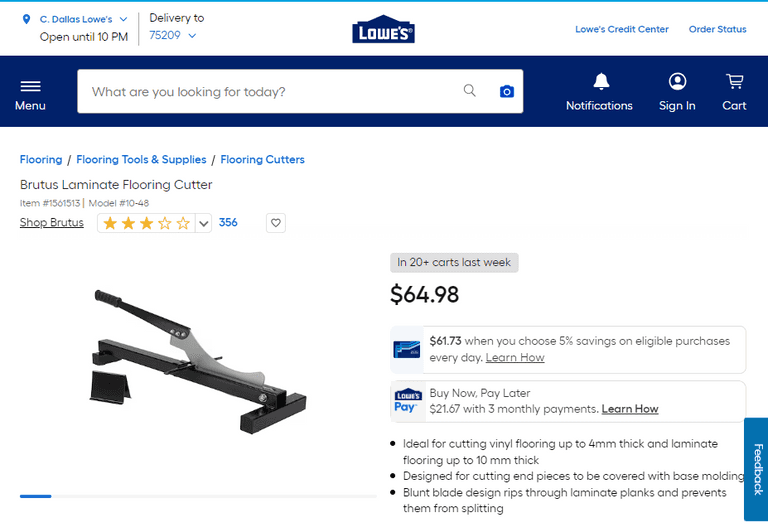Screen dimensions: 768x528
Task: Expand the star ratings breakdown chevron
Action: click(x=204, y=224)
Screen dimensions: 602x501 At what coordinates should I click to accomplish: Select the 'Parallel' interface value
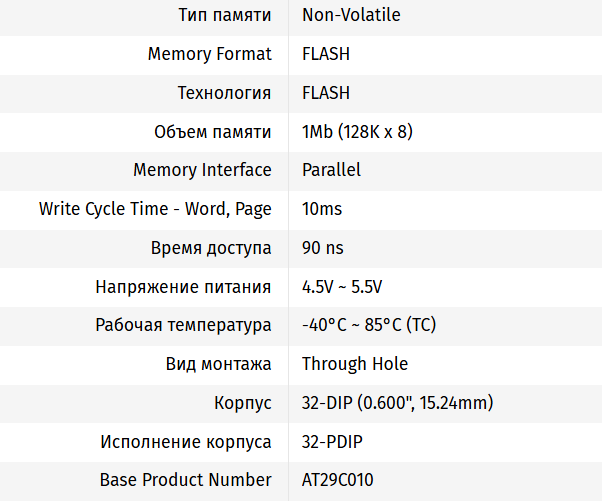331,170
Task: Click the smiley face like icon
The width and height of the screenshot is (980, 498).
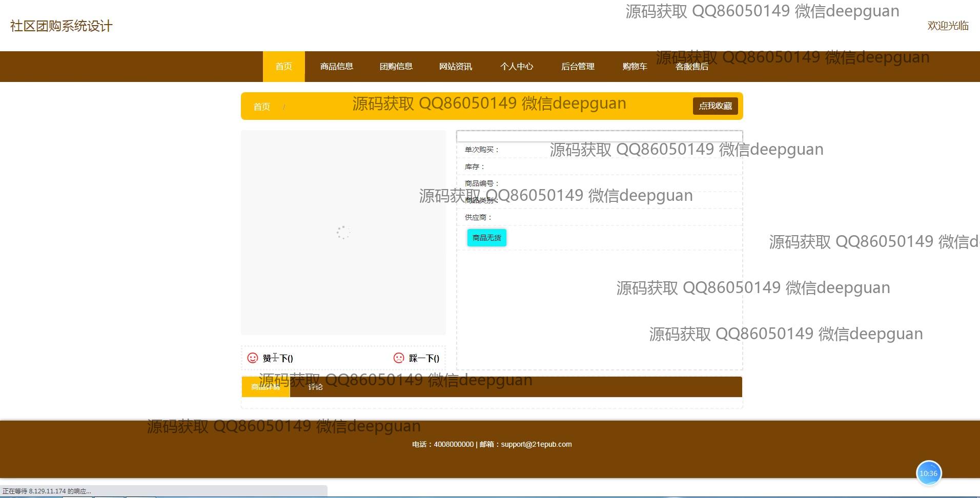Action: click(x=253, y=358)
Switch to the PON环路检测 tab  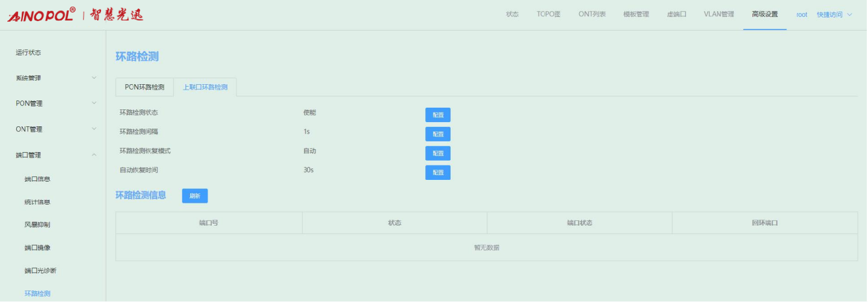144,87
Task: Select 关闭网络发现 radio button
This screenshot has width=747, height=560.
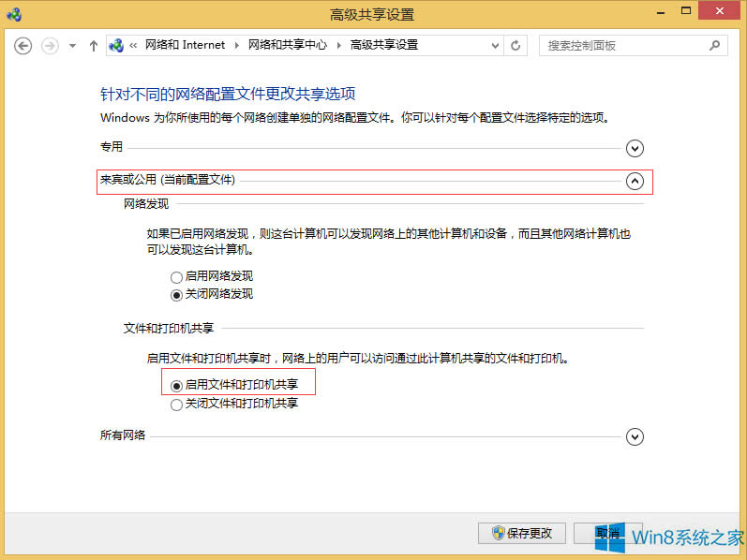Action: [x=176, y=294]
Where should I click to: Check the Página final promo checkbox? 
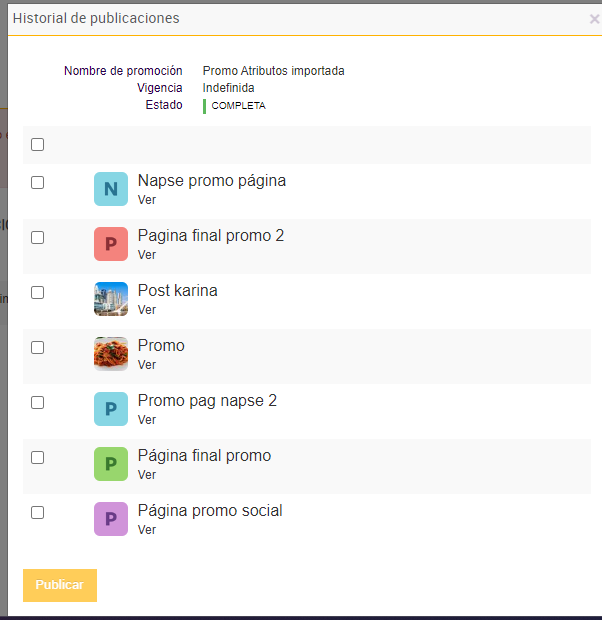click(37, 458)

━━━━

◆ **WHAT THE TASK ASKS**
From the line containing "This screenshot has width=747, height=560." down to the end of the listing above, every line is to be returned exactly, though the pictures are not.

◆ **PROBLEM SOLUTION**
This screenshot has width=747, height=560.
Action: [x=176, y=294]
Where should I click to: Check the Página final promo checkbox? 
click(37, 458)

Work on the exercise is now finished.